*** Begin section ***
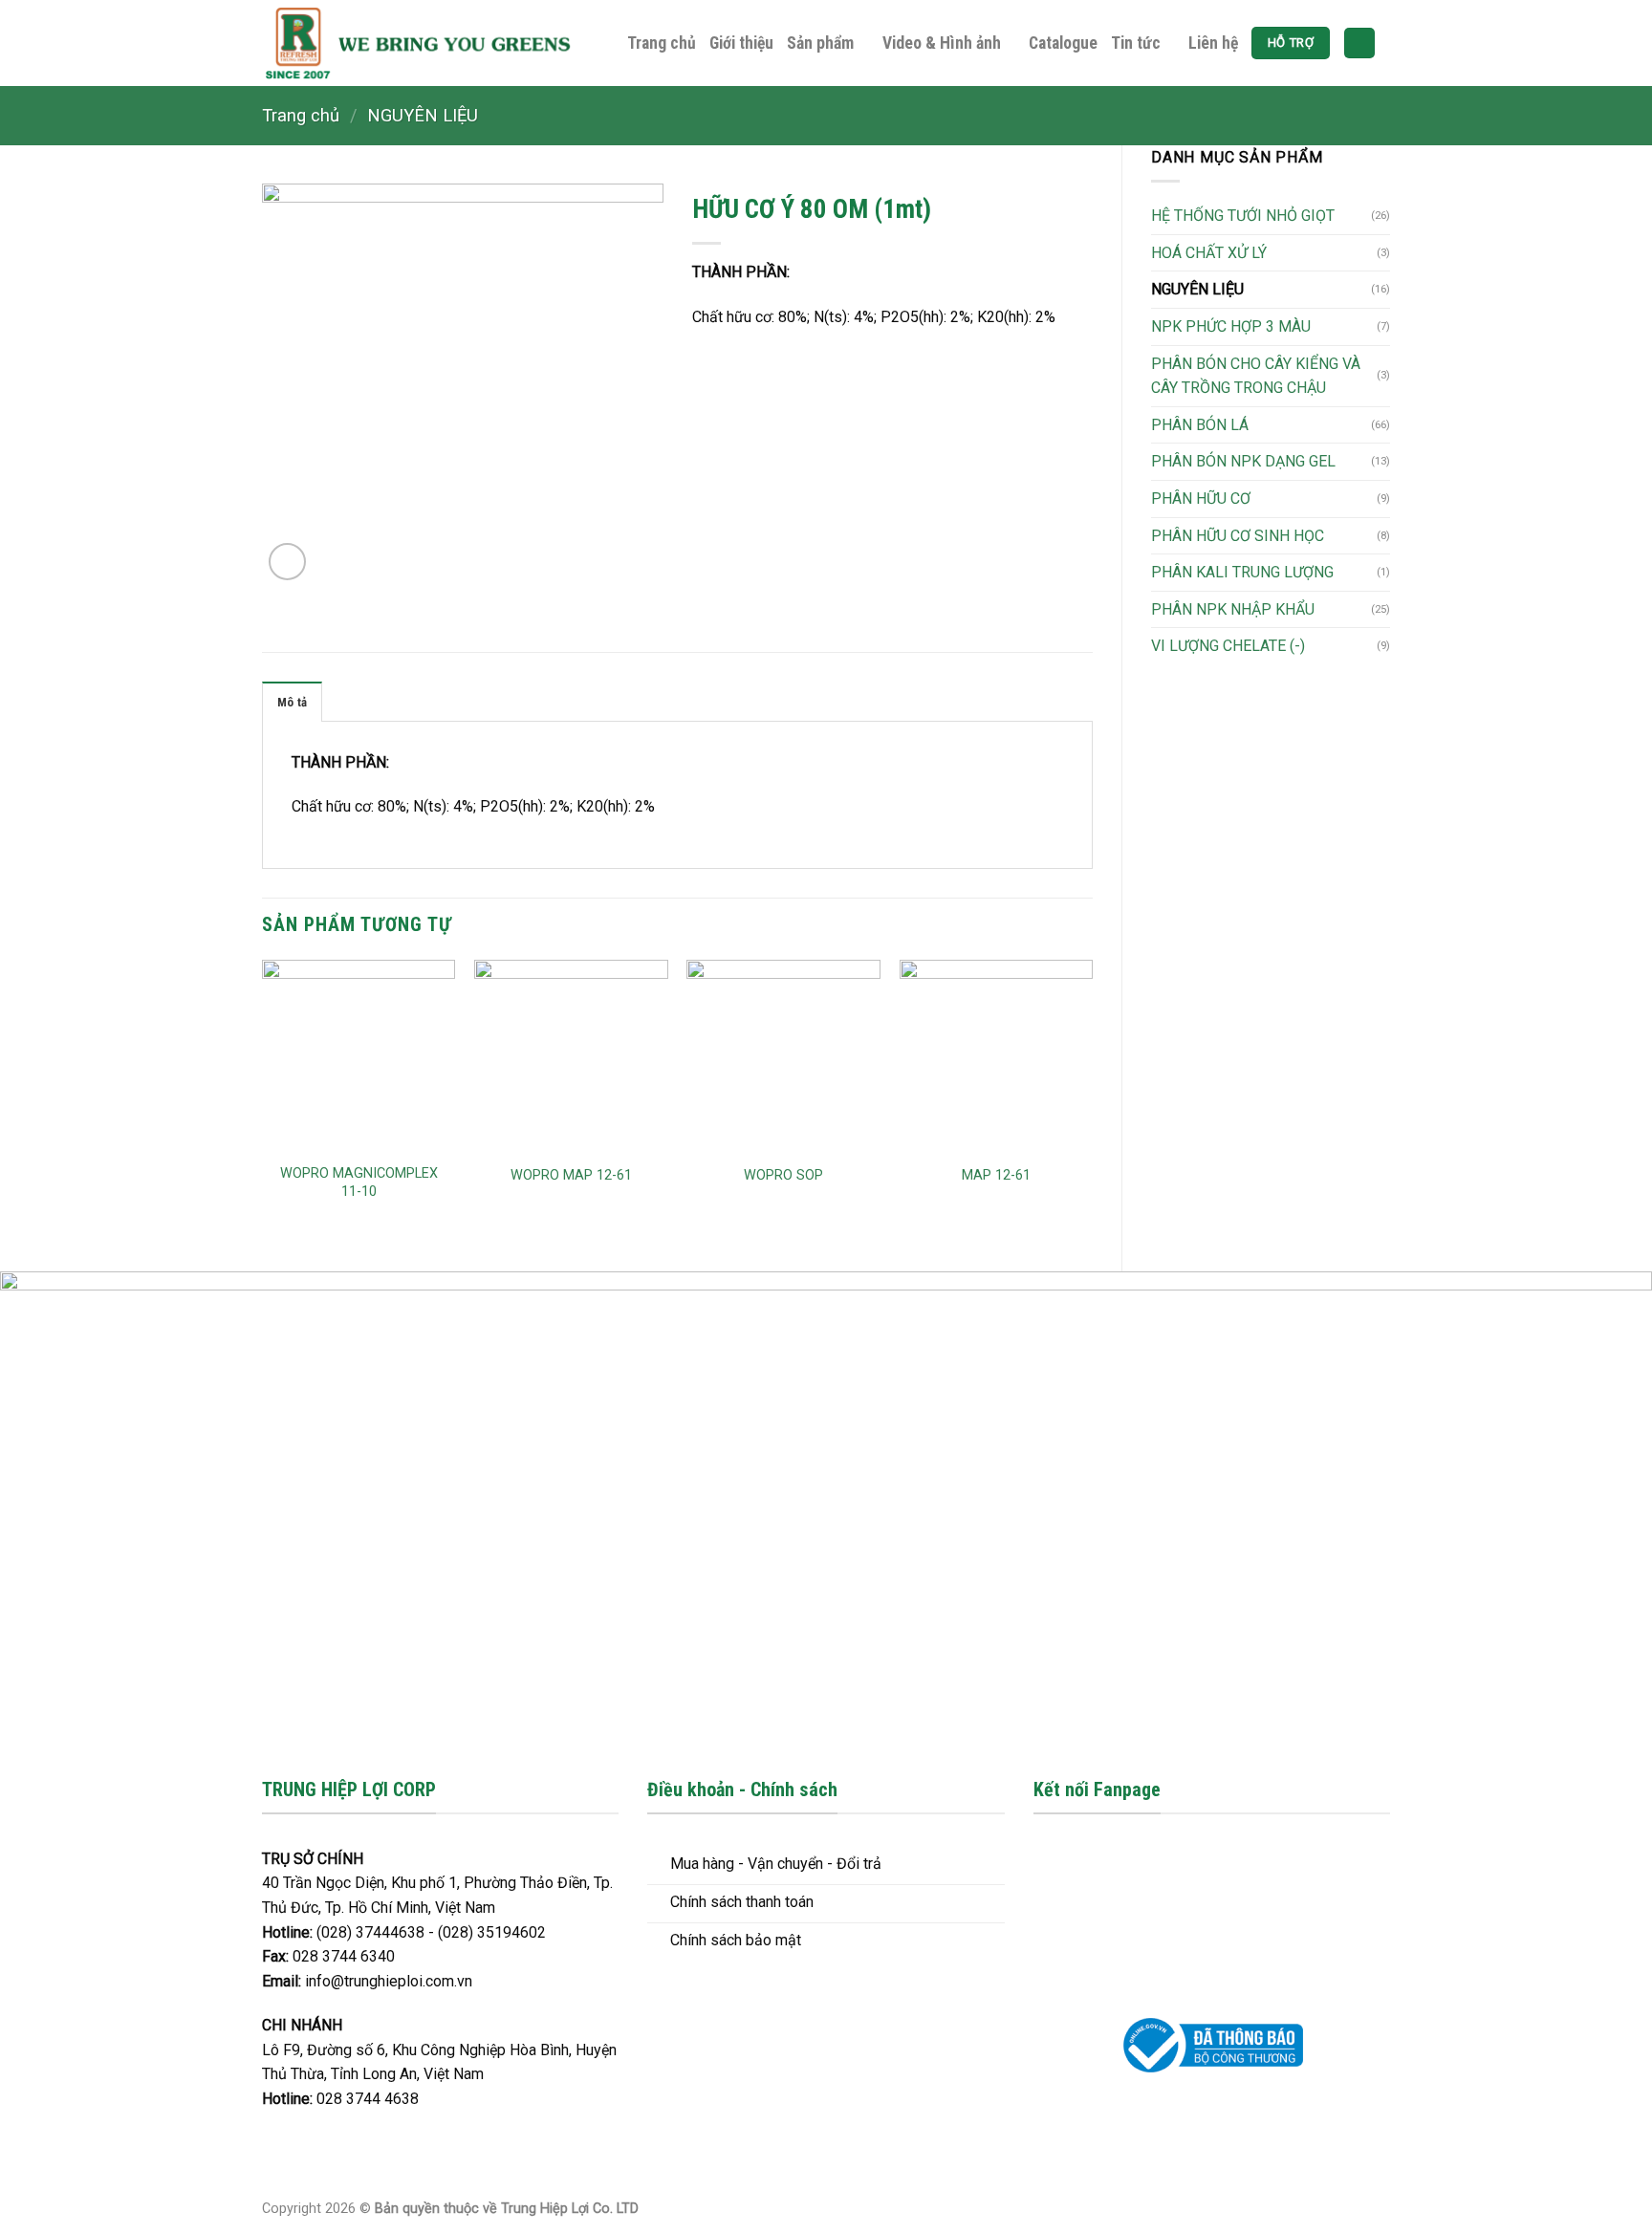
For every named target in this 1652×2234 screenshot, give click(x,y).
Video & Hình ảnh (941, 43)
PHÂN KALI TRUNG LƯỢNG (1242, 572)
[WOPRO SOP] (783, 1057)
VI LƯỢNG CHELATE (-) (1228, 646)
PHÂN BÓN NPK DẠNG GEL (1243, 461)
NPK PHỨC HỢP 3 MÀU (1231, 326)
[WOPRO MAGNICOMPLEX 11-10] (359, 1057)
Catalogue (1063, 43)
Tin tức (1136, 43)
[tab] (292, 702)
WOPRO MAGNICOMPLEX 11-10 (359, 1182)
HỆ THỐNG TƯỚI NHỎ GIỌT (1243, 215)
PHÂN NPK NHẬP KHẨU (1233, 609)
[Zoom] (287, 561)
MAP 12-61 (996, 1175)
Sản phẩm (820, 43)
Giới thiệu (741, 43)
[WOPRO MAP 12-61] (571, 1057)
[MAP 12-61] (997, 1057)
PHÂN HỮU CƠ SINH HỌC (1237, 536)
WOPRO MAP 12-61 (571, 1175)
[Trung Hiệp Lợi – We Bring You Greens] (419, 43)
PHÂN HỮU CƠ (1200, 498)
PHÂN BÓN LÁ (1200, 425)
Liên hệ (1213, 43)
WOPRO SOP (783, 1175)
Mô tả (292, 702)
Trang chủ (661, 43)
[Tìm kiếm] (1359, 43)
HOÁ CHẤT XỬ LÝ (1209, 253)
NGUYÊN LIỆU (422, 115)
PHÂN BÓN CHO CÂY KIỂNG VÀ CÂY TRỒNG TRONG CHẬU (1255, 376)
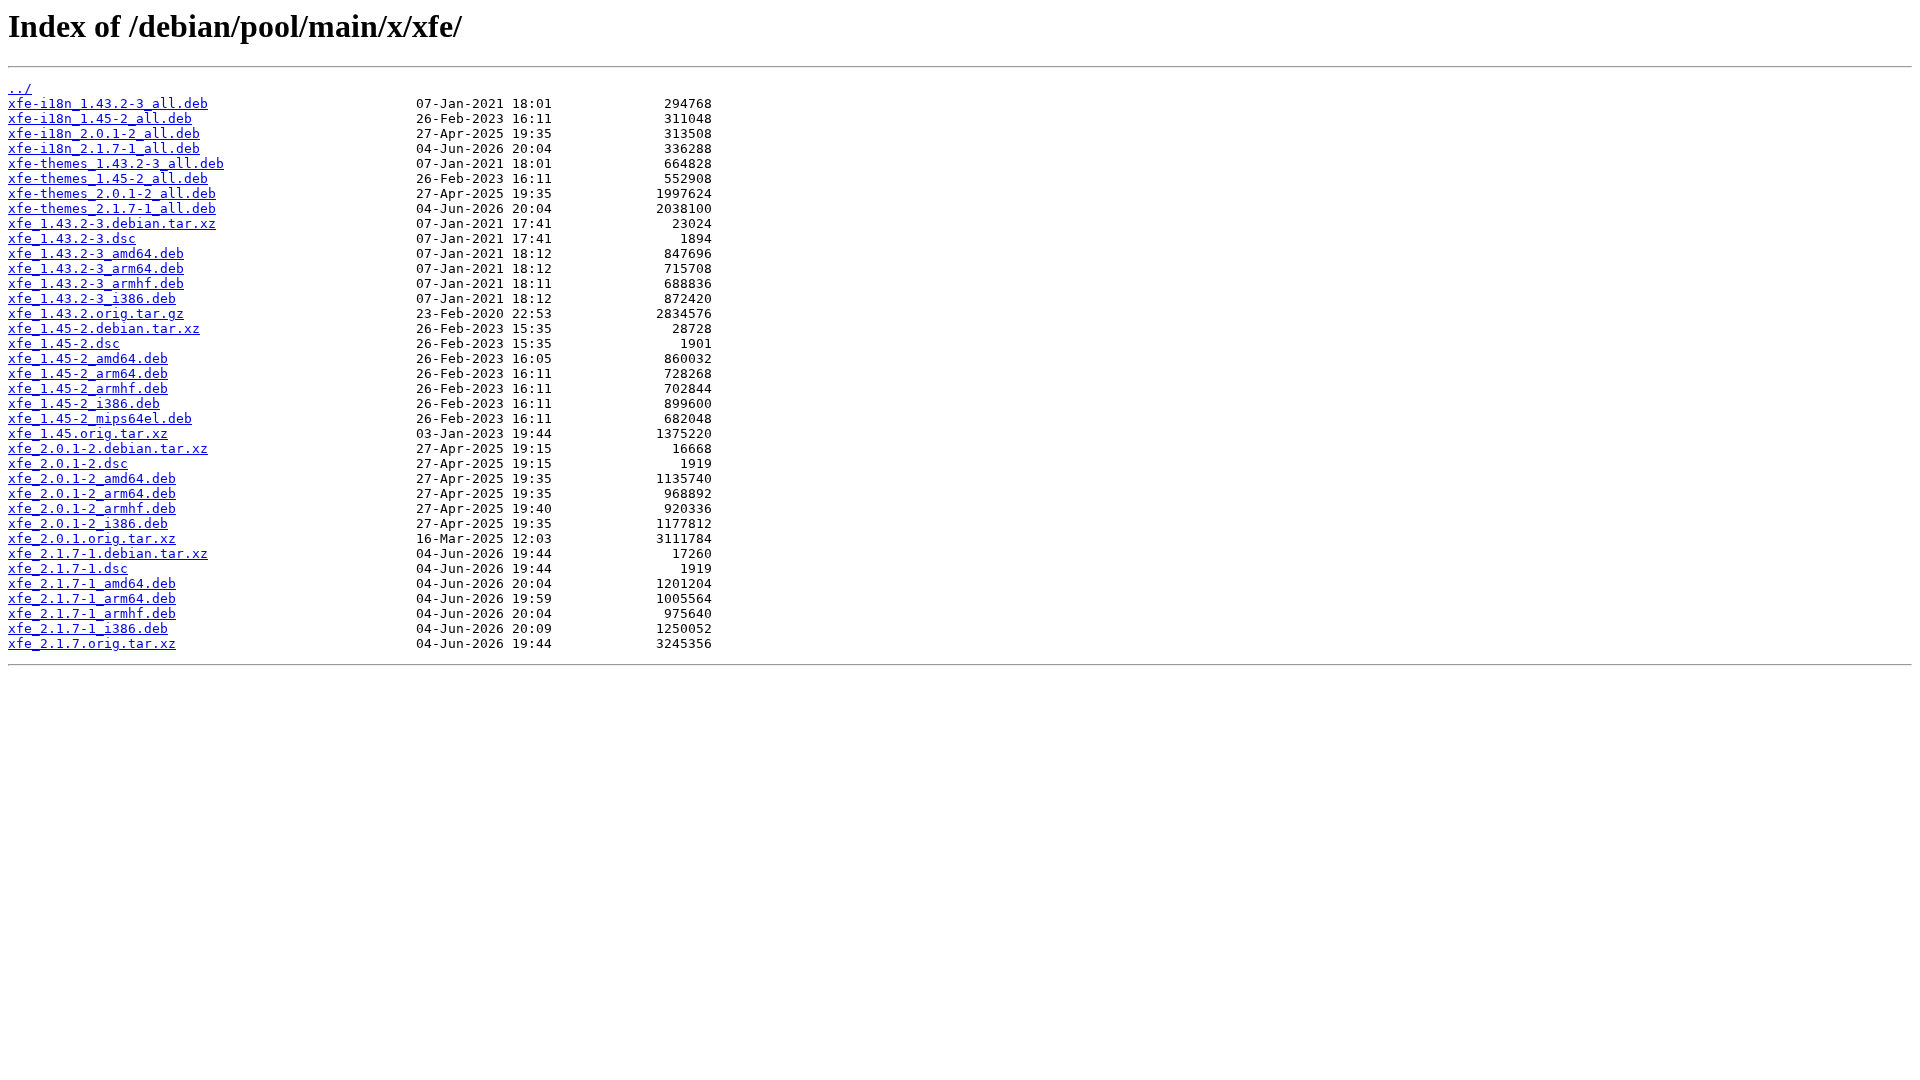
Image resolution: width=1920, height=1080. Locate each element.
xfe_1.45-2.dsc (64, 343)
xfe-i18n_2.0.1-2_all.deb (104, 133)
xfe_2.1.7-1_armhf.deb (92, 613)
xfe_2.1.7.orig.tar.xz (92, 643)
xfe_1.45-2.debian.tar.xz (104, 328)
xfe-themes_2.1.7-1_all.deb (112, 208)
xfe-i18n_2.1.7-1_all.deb (104, 148)
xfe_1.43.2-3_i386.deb (92, 298)
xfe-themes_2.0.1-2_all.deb (112, 193)
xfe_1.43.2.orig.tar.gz (96, 313)
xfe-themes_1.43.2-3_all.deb (116, 163)
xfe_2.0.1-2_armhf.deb (92, 508)
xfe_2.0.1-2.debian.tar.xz (108, 448)
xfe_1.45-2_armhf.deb (88, 388)
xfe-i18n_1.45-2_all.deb (100, 118)
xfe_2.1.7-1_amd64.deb (92, 583)
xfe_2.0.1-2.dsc (68, 463)
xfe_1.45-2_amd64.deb (88, 358)
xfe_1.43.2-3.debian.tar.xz (112, 223)
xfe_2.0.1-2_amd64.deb (92, 478)
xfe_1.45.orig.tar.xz (88, 433)
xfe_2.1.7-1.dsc (68, 568)
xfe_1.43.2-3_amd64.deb (96, 253)
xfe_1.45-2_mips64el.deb (100, 418)
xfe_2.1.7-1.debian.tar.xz (108, 553)
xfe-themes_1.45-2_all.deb (108, 178)
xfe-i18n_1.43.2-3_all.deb (108, 103)
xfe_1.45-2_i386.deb (84, 403)
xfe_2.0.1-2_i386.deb (88, 523)
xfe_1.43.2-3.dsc (72, 238)
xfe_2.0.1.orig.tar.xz (92, 538)
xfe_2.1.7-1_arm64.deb (92, 598)
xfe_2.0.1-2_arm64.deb (92, 493)
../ (20, 88)
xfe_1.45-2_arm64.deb (88, 373)
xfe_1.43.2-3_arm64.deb (96, 268)
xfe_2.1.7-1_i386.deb (88, 628)
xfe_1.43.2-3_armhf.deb (96, 283)
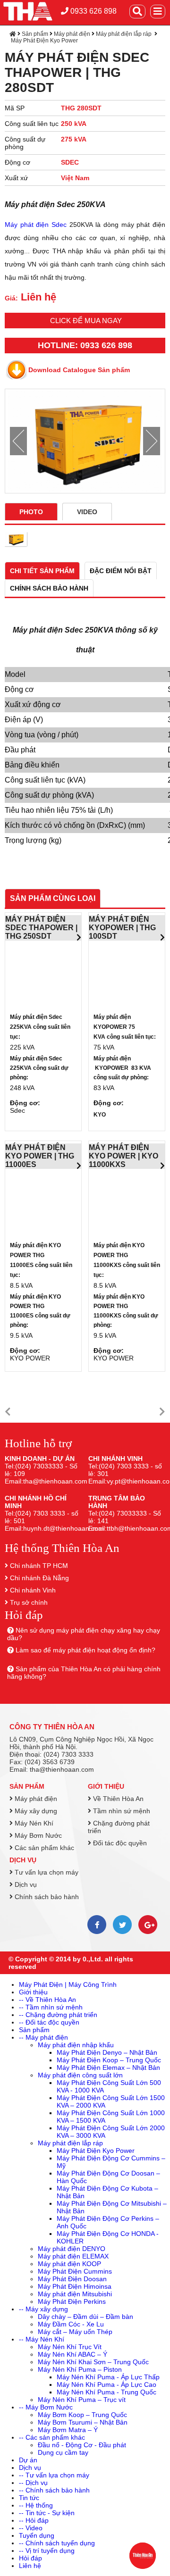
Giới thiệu (106, 1786)
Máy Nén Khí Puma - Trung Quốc (106, 2392)
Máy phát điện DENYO (71, 2248)
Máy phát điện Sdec (36, 224)
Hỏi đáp (30, 2558)
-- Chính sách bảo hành (54, 2490)
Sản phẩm (35, 34)
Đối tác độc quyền (119, 1843)
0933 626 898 (92, 11)
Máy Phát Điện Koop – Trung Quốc (109, 2060)
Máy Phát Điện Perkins (72, 2301)
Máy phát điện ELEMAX (73, 2256)
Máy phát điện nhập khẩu (76, 2045)
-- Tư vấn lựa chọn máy (54, 2475)
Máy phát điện (72, 34)
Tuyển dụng (36, 2535)
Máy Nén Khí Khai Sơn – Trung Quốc (93, 2362)
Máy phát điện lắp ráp (124, 34)
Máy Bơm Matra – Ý (68, 2430)
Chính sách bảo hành (46, 1897)
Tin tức (29, 2497)
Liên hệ (30, 2565)
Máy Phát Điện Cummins (75, 2271)
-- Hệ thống (36, 2505)
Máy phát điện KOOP (69, 2264)
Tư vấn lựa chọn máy (45, 1872)
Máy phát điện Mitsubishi (75, 2294)
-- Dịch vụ (33, 2482)
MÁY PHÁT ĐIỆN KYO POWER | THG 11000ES (39, 1155)
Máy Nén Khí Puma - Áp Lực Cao (106, 2384)
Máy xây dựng (35, 1811)
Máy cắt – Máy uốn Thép (75, 2331)
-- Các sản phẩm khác (52, 2437)
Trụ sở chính (29, 1602)
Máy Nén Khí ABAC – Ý (72, 2354)
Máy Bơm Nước (37, 1835)
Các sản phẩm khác (43, 1847)
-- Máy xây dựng (43, 2309)
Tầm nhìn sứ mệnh (120, 1811)
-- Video (30, 2528)
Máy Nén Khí (33, 1823)
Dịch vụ (22, 1860)
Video (87, 512)
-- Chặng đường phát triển (58, 2014)
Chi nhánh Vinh (33, 1590)
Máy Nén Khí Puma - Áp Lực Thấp (108, 2377)
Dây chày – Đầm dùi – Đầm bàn (85, 2316)
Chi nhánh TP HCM (39, 1565)
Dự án (28, 2460)
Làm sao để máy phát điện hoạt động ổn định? (85, 1650)
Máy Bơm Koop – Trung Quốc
*** End section ***
● **About this exercise**: Take each line from the records and copy it unchanged, leaving images out.

● **Exercise output**:
For every named target in this 1652×2234 screenshot, give click(x,y).
Video & Hình ảnh (941, 43)
PHÂN KALI TRUNG LƯỢNG (1242, 572)
[WOPRO SOP] (783, 1057)
VI LƯỢNG CHELATE (-) (1228, 646)
PHÂN BÓN NPK DẠNG GEL (1243, 461)
NPK PHỨC HỢP 3 MÀU (1231, 326)
[WOPRO MAGNICOMPLEX 11-10] (359, 1057)
Catalogue (1063, 43)
Tin tức (1136, 43)
[tab] (292, 702)
WOPRO MAGNICOMPLEX 11-10 (359, 1182)
HỆ THỐNG TƯỚI NHỎ GIỌT (1243, 215)
PHÂN NPK NHẬP KHẨU (1233, 609)
[Zoom] (287, 561)
MAP 12-61 (996, 1175)
Sản phẩm (820, 43)
Giới thiệu (741, 43)
[WOPRO MAP 12-61] (571, 1057)
[MAP 12-61] (997, 1057)
PHÂN HỮU CƠ SINH HỌC (1237, 536)
WOPRO MAP 12-61 (571, 1175)
[Trung Hiệp Lợi – We Bring You Greens] (419, 43)
PHÂN HỮU CƠ (1200, 498)
PHÂN BÓN LÁ (1200, 425)
Liên hệ (1213, 43)
WOPRO SOP (783, 1175)
Mô tả (292, 702)
Trang chủ (661, 43)
[Tìm kiếm] (1359, 43)
HOÁ CHẤT XỬ LÝ (1209, 253)
NGUYÊN LIỆU (422, 115)
PHÂN BÓN CHO CÂY KIỂNG VÀ CÂY TRỒNG TRONG CHẬU (1255, 376)
Image resolution: width=1920, height=1080. Locate each element.
xfe_1.45-2.dsc (64, 343)
xfe-i18n_2.0.1-2_all.deb (104, 133)
xfe_2.1.7-1_armhf.deb (92, 613)
xfe_2.1.7.orig.tar.xz (92, 643)
xfe_1.45-2.debian.tar.xz (104, 328)
xfe-themes_2.1.7-1_all.deb (112, 208)
xfe-i18n_2.1.7-1_all.deb (104, 148)
xfe_1.43.2-3_i386.deb (92, 298)
xfe-themes_2.0.1-2_all.deb (112, 193)
xfe_1.43.2.orig.tar.gz (96, 313)
xfe-themes_1.43.2-3_all.deb (116, 163)
xfe_2.0.1-2_armhf.deb (92, 508)
xfe_2.0.1-2.debian.tar.xz (108, 448)
xfe_1.45-2_armhf.deb (88, 388)
xfe-i18n_1.45-2_all.deb (100, 118)
xfe_2.1.7-1_amd64.deb (92, 583)
xfe_2.0.1-2.dsc (68, 463)
xfe_1.45-2_amd64.deb (88, 358)
xfe_1.43.2-3.debian.tar.xz (112, 223)
xfe_2.0.1-2_amd64.deb (92, 478)
xfe_1.45.orig.tar.xz (88, 433)
xfe_2.1.7-1.dsc (68, 568)
xfe_1.43.2-3_amd64.deb (96, 253)
xfe_1.45-2_mips64el.deb (100, 418)
xfe_2.1.7-1.debian.tar.xz (108, 553)
xfe-themes_1.45-2_all.deb (108, 178)
xfe-i18n_1.43.2-3_all.deb (108, 103)
xfe_1.45-2_i386.deb (84, 403)
xfe_2.0.1-2_i386.deb (88, 523)
xfe_1.43.2-3.dsc (72, 238)
xfe_2.0.1.orig.tar.xz (92, 538)
xfe_2.1.7-1_arm64.deb (92, 598)
xfe_2.0.1-2_arm64.deb (92, 493)
../ (20, 88)
xfe_1.45-2_arm64.deb (88, 373)
xfe_1.43.2-3_arm64.deb (96, 268)
xfe_2.1.7-1_i386.deb (88, 628)
xfe_1.43.2-3_armhf.deb (96, 283)
Giới thiệu (106, 1786)
Máy Nén Khí Puma - Trung Quốc (106, 2392)
Máy phát điện DENYO (71, 2248)
Máy phát điện Sdec (36, 224)
Hỏi đáp (30, 2558)
-- Chính sách bảo hành (54, 2490)
Sản phẩm (35, 34)
Đối tác độc quyền (119, 1843)
0933 626 898 (92, 11)
Máy Phát Điện Koop – Trung Quốc (109, 2060)
Máy Phát Điện Perkins (72, 2301)
Máy phát điện ELEMAX (73, 2256)
Máy phát điện nhập khẩu (76, 2045)
-- Tư vấn lựa chọn máy (54, 2475)
Máy phát điện (72, 34)
Tuyển dụng (36, 2535)
Máy Nén Khí Khai Sơn – Trung Quốc (93, 2362)
Máy phát điện lắp ráp (124, 34)
Máy Bơm Matra – Ý (68, 2430)
Chính sách bảo hành (46, 1897)
Tin tức (29, 2497)
Liên hệ (30, 2565)
Máy Phát Điện Cummins (75, 2271)
-- Hệ thống (36, 2505)
Máy phát điện KOOP (69, 2264)
Tư vấn lựa chọn máy (45, 1872)
Máy phát điện Mitsubishi (75, 2294)
-- Dịch vụ (33, 2482)
MÁY PHÁT ĐIỆN KYO POWER | THG 11000ES (39, 1155)
Máy Nén Khí Puma - Áp Lực Cao (106, 2384)
Máy xây dựng (35, 1811)
Máy cắt – Máy uốn Thép (75, 2331)
-- Các sản phẩm khác (52, 2437)
Trụ sở chính (29, 1602)
Máy Nén Khí ABAC – Ý (72, 2354)
Máy Bơm Nước (37, 1835)
Các sản phẩm khác (43, 1847)
-- Máy xây dựng (43, 2309)
Tầm nhìn sứ mệnh (120, 1811)
-- Video (30, 2528)
Máy Nén Khí (33, 1823)
Dịch vụ (22, 1860)
Video (87, 512)
-- Chặng đường phát triển (58, 2014)
Chi nhánh Vinh (33, 1590)
Máy Nén Khí Puma - Áp Lực Thấp (108, 2377)
Dây chày – Đầm dùi – Đầm bàn (85, 2316)
Chi nhánh TP HCM (39, 1565)
Dự án (28, 2460)
Làm sao để máy phát điện hoạt động ổn định? (85, 1650)
Máy Bơm Koop – Trung Quốc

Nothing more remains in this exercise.